Case 1: Because lichen sclerosis can look like a variety of lesions affecting the vulva clinically, biopsy is best performed. The edge of the lesion is the best place to biopsy. Extensive dermal sclerosis with minimal chronic inflammation is apparent. The epidermis shows loss of rete ridges and some attenuation, which overlies dermal homogenization.
Early vacuolar change is seen along the dermal-epidermal junction. Some pigmented macrophages are seen along with parakeratosis.

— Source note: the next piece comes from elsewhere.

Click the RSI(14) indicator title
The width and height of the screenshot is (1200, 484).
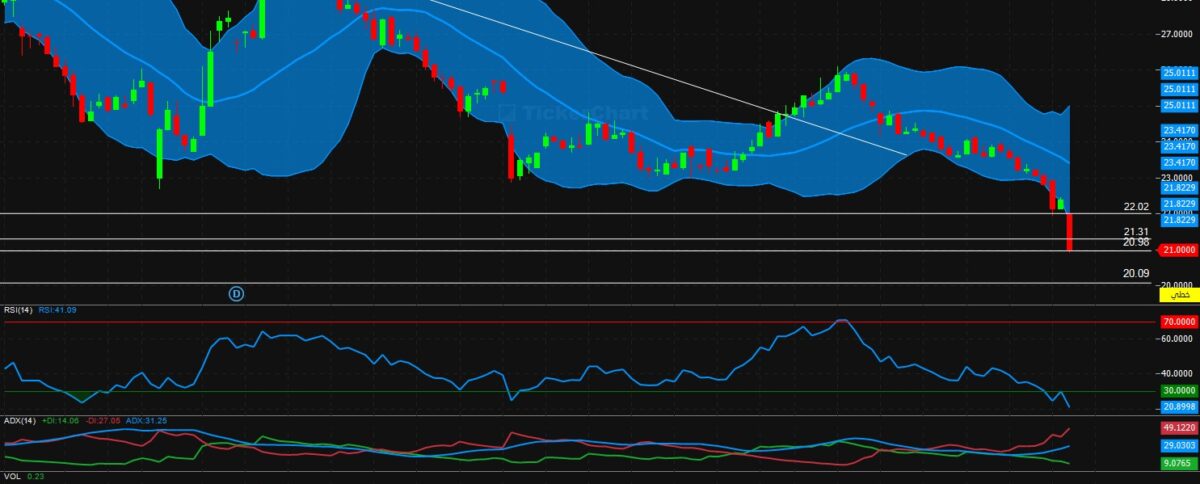[x=18, y=310]
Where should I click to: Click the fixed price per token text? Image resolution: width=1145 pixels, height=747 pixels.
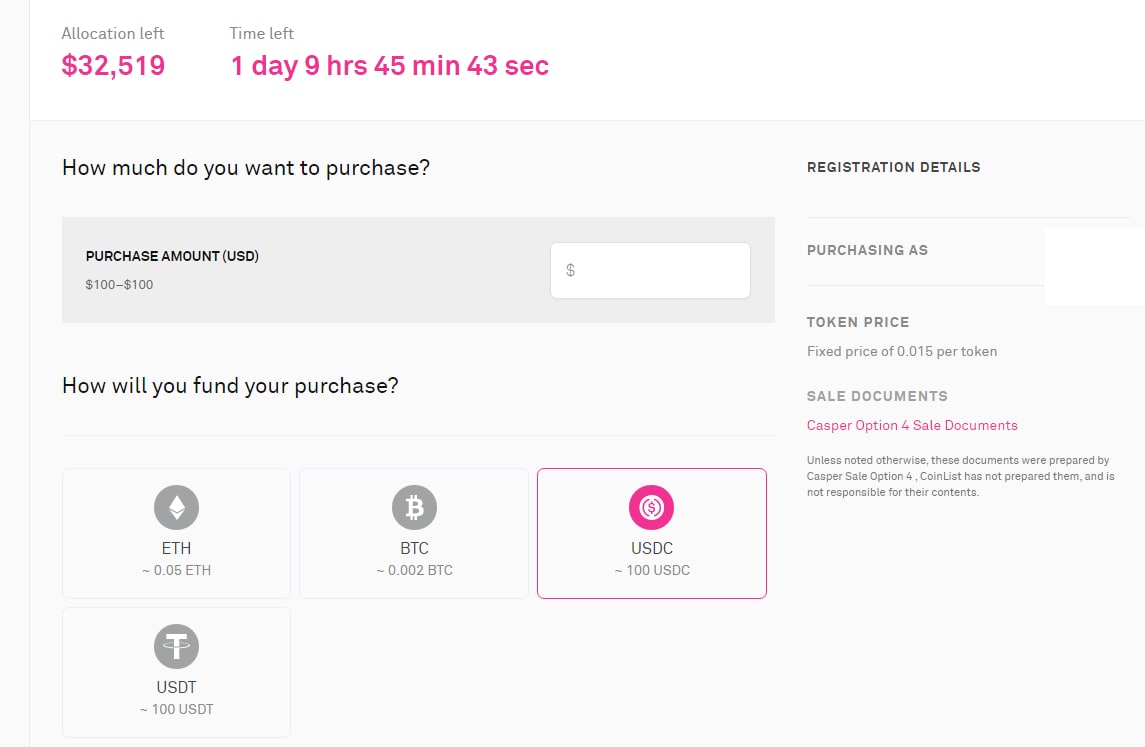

Case 2: This different case also shows vacuolar changes along the dermal-epidermal junction (arrow). A sparse chronic inflammatory infiltrate is present but not within the immediate subepithelial area.
Case 3: Again, note the pallor beneath the atrophic epidermis (superficial papillary pallor). This is due to edema with hyalinization of collagen. A rule of thumb in dermpath: if you see a lot of pink with no cells, it is termed sclerotic. If there is lots of pink with cells, it is fibrotic.
Some other features include follicular plugging by keratin.
Liquefaction degeneration (vacuolar change) along the dermal-epidermal junction and pigment incontinence are also common features in LS. Melanin is usually fine and granular, whereas hemosiderin is a bit chunkier.
Lichen sclerosus is a chronic skin disorder of skin and mucosal surfaces. It is most often encountered on the female genital area but may affect other areas of the body. Any age group may be affected, but it is more often in elderly women.
The exact cause of lichen sclerosus remains unknown. Interestingly, there are cases of family members with lichen sclerosus suggesting at least some cases may have a genetic link. There is also the possibility of autoimmune disorder.
Lichen sclerosus has a variety of appearances and is often associated with pruritis. Lesions may be focal or expansive, encompassing the entire vulva. Most commonly it appears as a thin crinkly whitened area. Fissuring and ulceration as well as a bruised appearance may also occur.
Ultra-potent topical corticosteroids are the first line treatment. A short-term burst of a high potency topical steroid is often followed by long-term use of a lower potency topical corticosteroid to prevent recurrence.
Other treatments include testosterone, progesterone, tacrolimus, surgery, and phototherapy. Surgery should be reserved for those symptomatic patients who fail multiple medical treatments, due to a high recurrence rate following surgery.
There is a 5% risk of developing squamous cell carcinoma of the vulva so adequate follow up and surveillance is important.
Smith YR, Haefner HK. Vulvar lichen sclerosus : pathophysiology and treatment. Am J Clin Dermatol. 2004;5(2):105-25.